By using the cosine_similarity function of scikit-learn, we can easily calculate the cosine similarity between users. Since each user rates each movie, we create a matrix where users are rows and movies are columns. This can be easily created using pivot_table.
from sklearn.metrics.pairwise import cosine_similarity
# Create user rating matrix
user_movie_ratings = ratings_df.pivot(index="user_id", columns="movie_id", values="rating").fillna(0)
display(user_movie_ratings)
movie_id | 1 | 2 | 3 |
---|---|---|---|
user_id | |||
1 | 2.0 | 5.0 | 1.0 |
2 | 0.0 | 3.0 | 1.0 |
3 | 5.0 | 0.0 | 4.0 |
4 | 3.0 | 0.0 | 0.0 |
# Calculate cosine similarity
user_similarities = cosine_similarity(user_movie_ratings)
# Convert to DataFrame
user_similarities_df = pd.DataFrame(user_similarities, index=user_movie_ratings.index, columns=user_movie_ratings.index)
display(user_similarities_df.round(2))
user_id | 1 | 2 | 3 | 4 |
---|---|---|---|---|
user_id | ||||
1 | 1.00 | 0.92 | 0.40 | 0.37 |
2 | 0.92 | 1.00 | 0.20 | 0.00 |
3 | 0.40 | 0.20 | 1.00 | 0.78 |
4 | 0.37 | 0.00 | 0.78 | 1.00 |
Making Recommendations
We will make recommendations to the target user based on the ratings of users with high similarity.
def recommend_movies(user_id, user_similarities_df, user_movie_ratings, num_recommendations=5):
similar_user_list = user_similarities_df[user_id].sort_values(ascending=False).index[1:]
user_ratings = user_movie_ratings.loc[user_id]
weighted_ratings = np.zeros(user_movie_ratings.shape[1])
for similar_user in similar_user_list:
similar_user_ratings = user_movie_ratings.loc[similar_user]
weight = user_similarities_df.loc[user_id, similar_user]
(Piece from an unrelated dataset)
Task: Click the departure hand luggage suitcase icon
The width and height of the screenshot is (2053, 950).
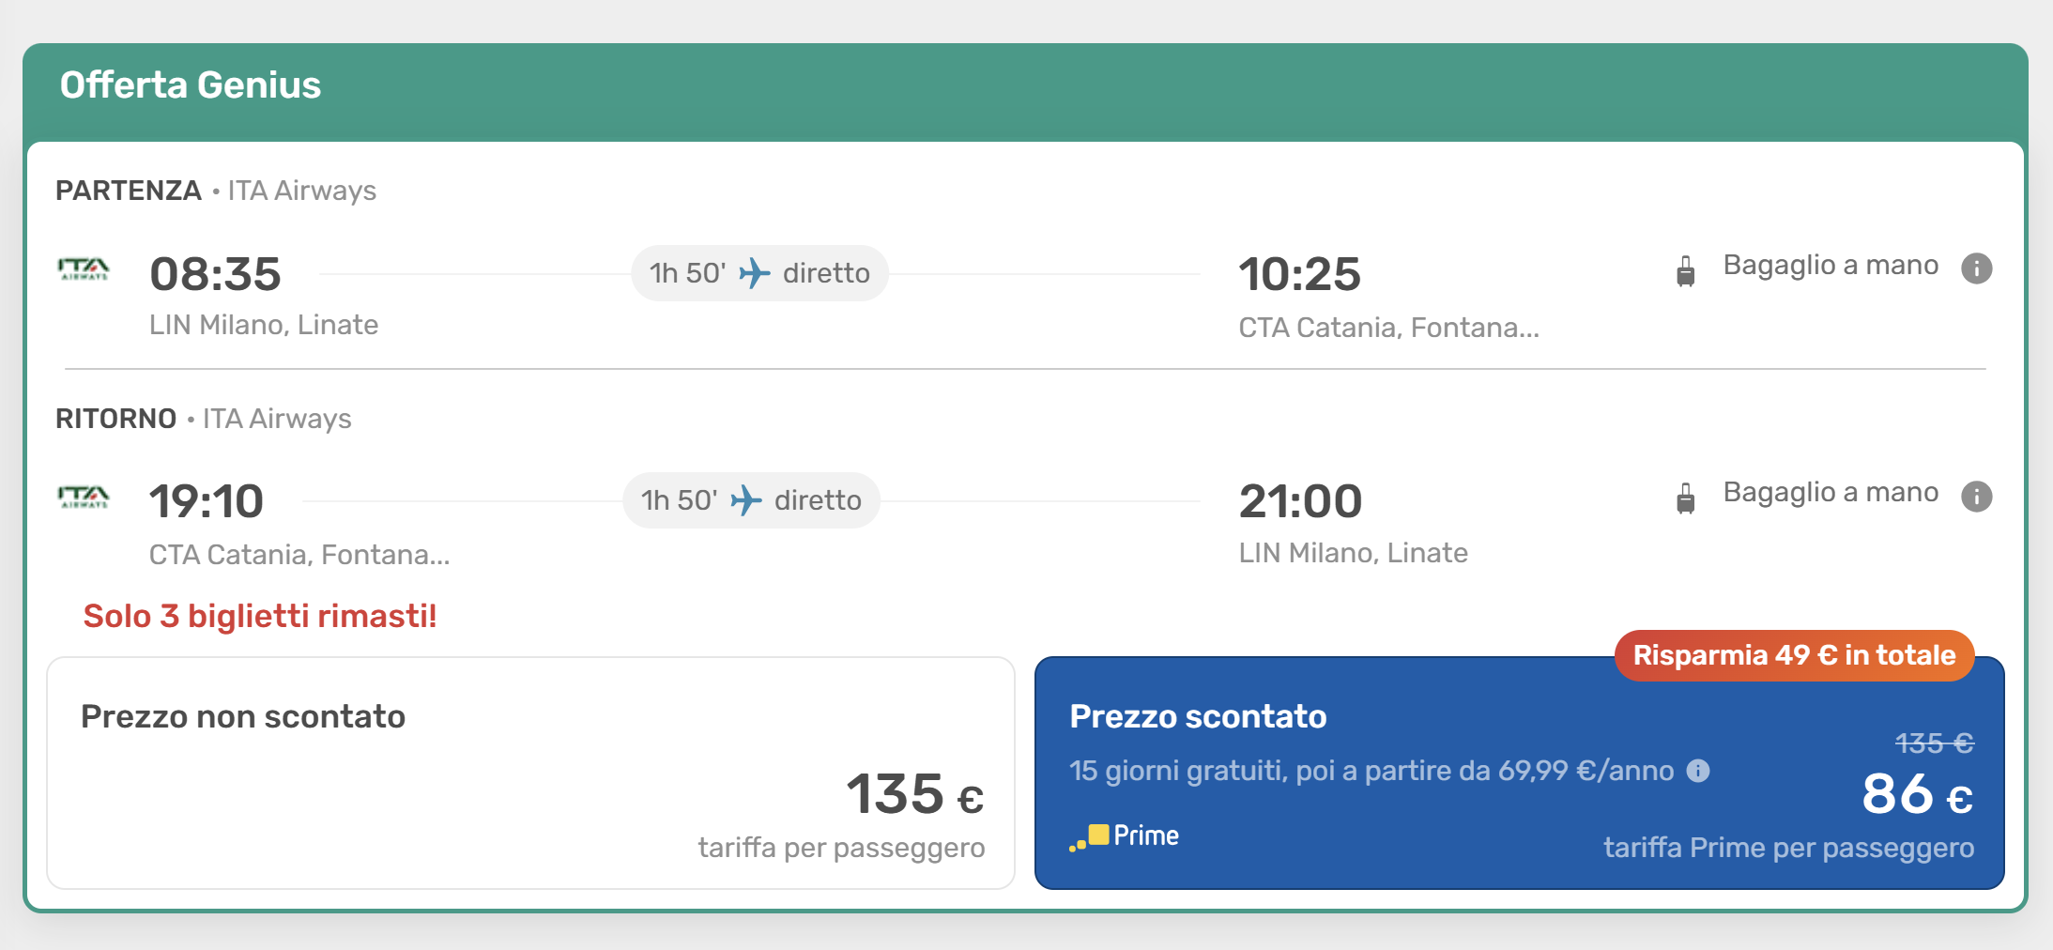Action: pos(1686,270)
weighted_ratings += weight * similar_user_ratings
recommended_movies = np.argsort(weighted_ratings - user_ratings.values)[::-1]
return recommended_movies[:num_recommendations]
user_id = 1
recommendations = recommend_movies(user_id, user_similarities_df, user_movie_ratings)
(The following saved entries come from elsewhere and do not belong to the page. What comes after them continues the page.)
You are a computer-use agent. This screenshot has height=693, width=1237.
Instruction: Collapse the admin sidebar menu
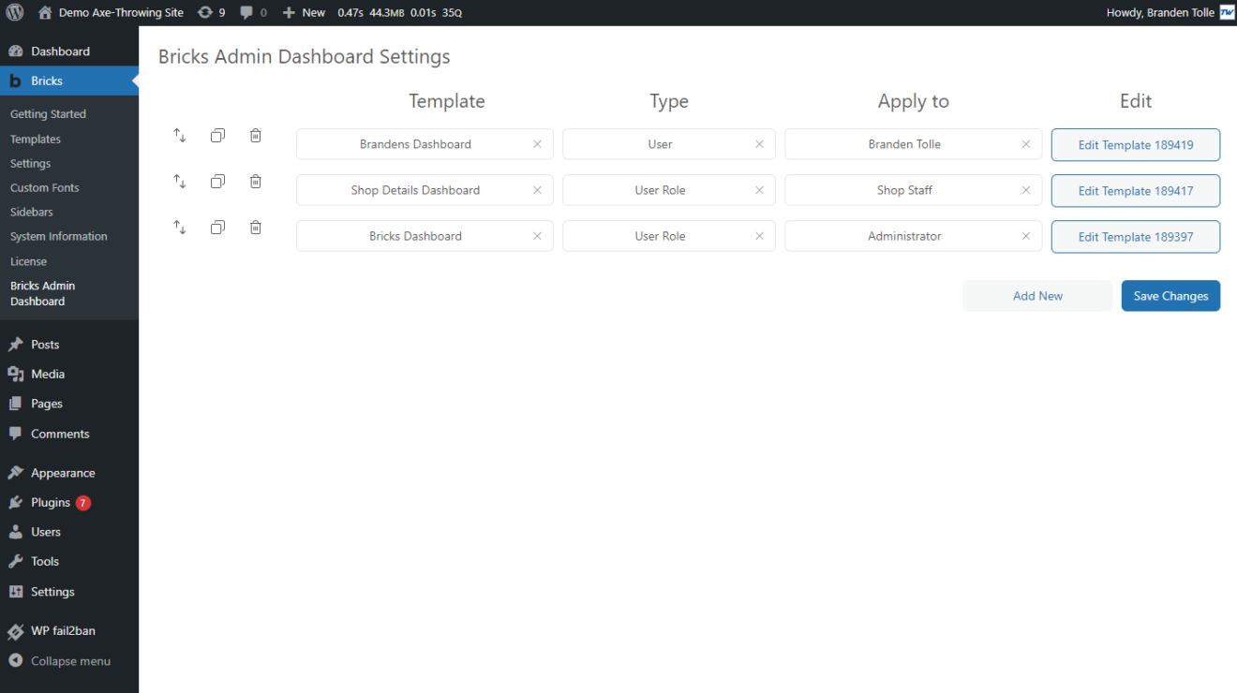tap(70, 661)
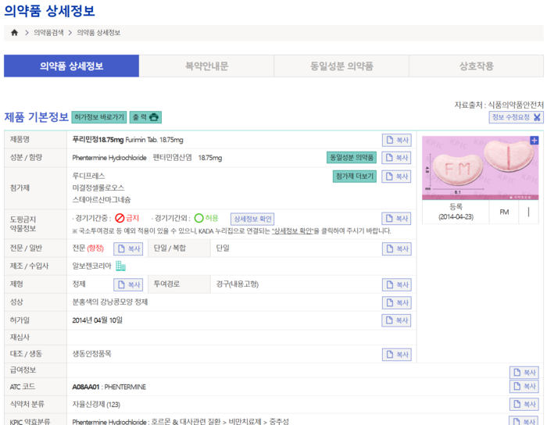
Task: Copy the 허가일 date value
Action: click(x=396, y=320)
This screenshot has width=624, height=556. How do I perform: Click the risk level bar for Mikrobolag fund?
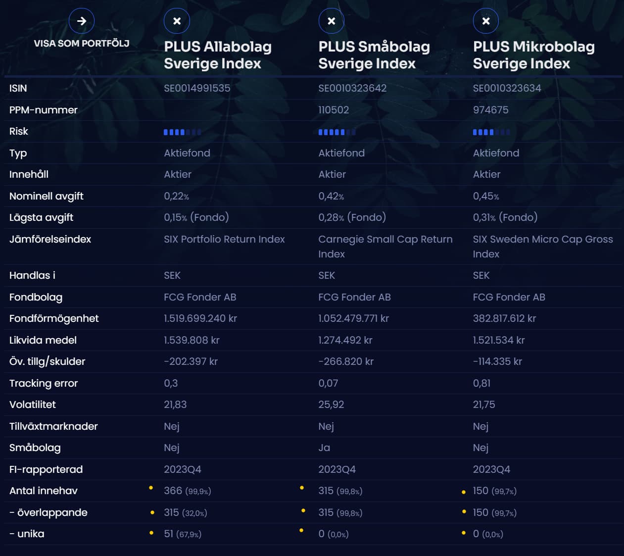click(x=491, y=132)
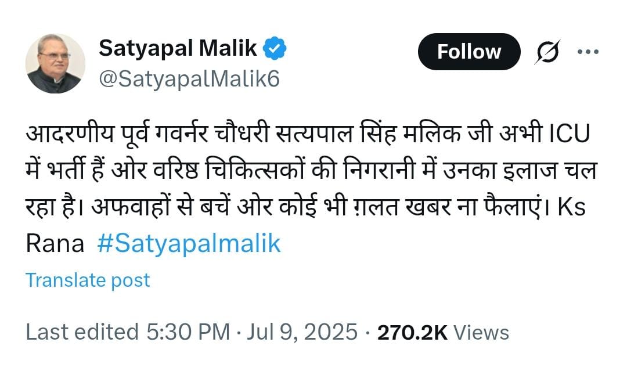Image resolution: width=627 pixels, height=371 pixels.
Task: Click the Ks signature text
Action: 572,207
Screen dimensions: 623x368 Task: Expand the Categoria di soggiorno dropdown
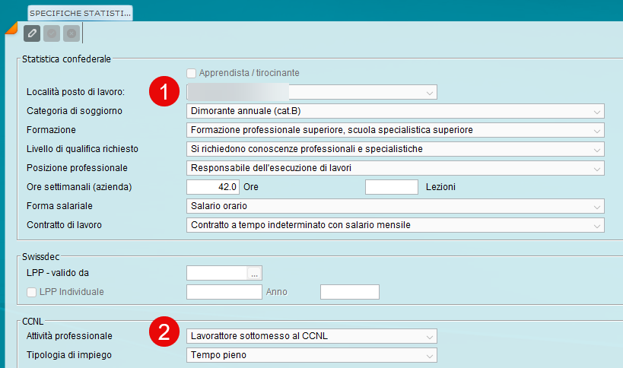click(x=596, y=111)
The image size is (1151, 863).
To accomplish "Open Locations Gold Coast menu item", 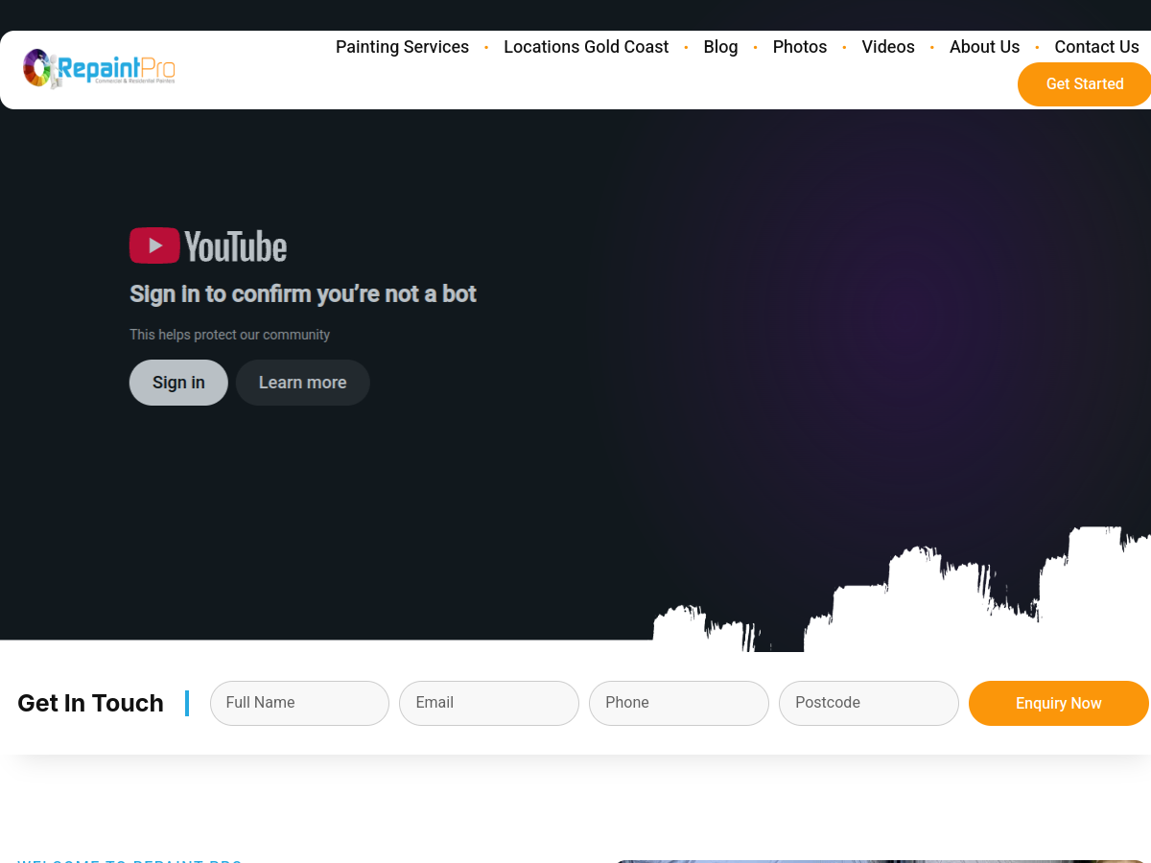I will click(586, 47).
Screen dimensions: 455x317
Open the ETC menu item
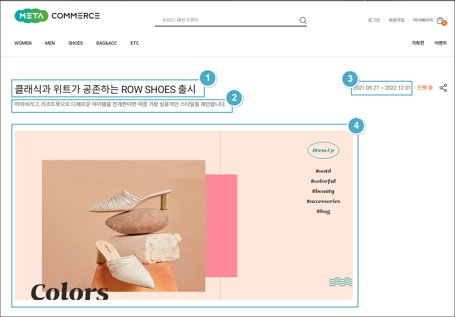tap(134, 43)
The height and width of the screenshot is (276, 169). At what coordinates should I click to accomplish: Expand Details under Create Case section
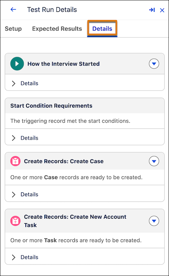pyautogui.click(x=25, y=194)
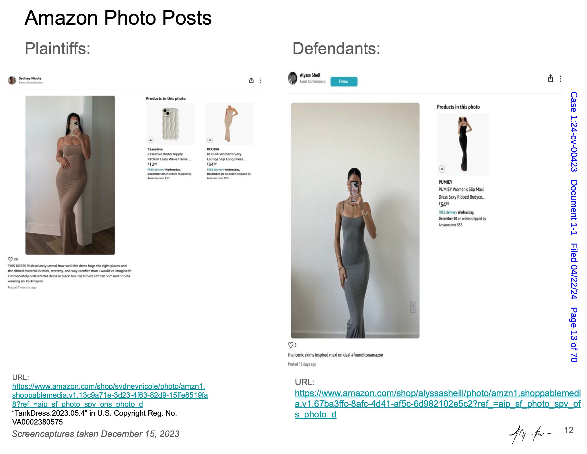Open Sydney Nicole's profile avatar
The width and height of the screenshot is (587, 454).
tap(12, 80)
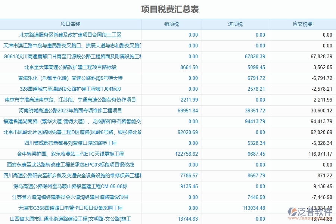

print(f"Recommended movies for user {user_id}: {recommendations}")
Recommended movies for user 1: movie_id
3 2
2 0
1 1
Name: 2, dtype: int64
Application Examples
Memory-based collaborative filtering is applied in the following scenarios:
- Movie and Music Recommendations: Used in services like Netflix and Spotify.
- E-commerce Site Recommendations: Used in Amazon and Rakuten for recommending products to users.
- Friend Recommendations in Social Networks: Used in Facebook and LinkedIn for recommending friends.
Conclusion
In this article, we briefly described the definition, characteristics, and specific application examples of memory-based collaborative filtering using mathematical formulas and Python code.
Memory-based collaborative filtering is a simple yet powerful method for making recommendations based on past user data and is applied in many fields.
However, challenges such as sparse data and the cold start problem also exist. To solve these challenges, more advanced or hybrid methods need to be considered.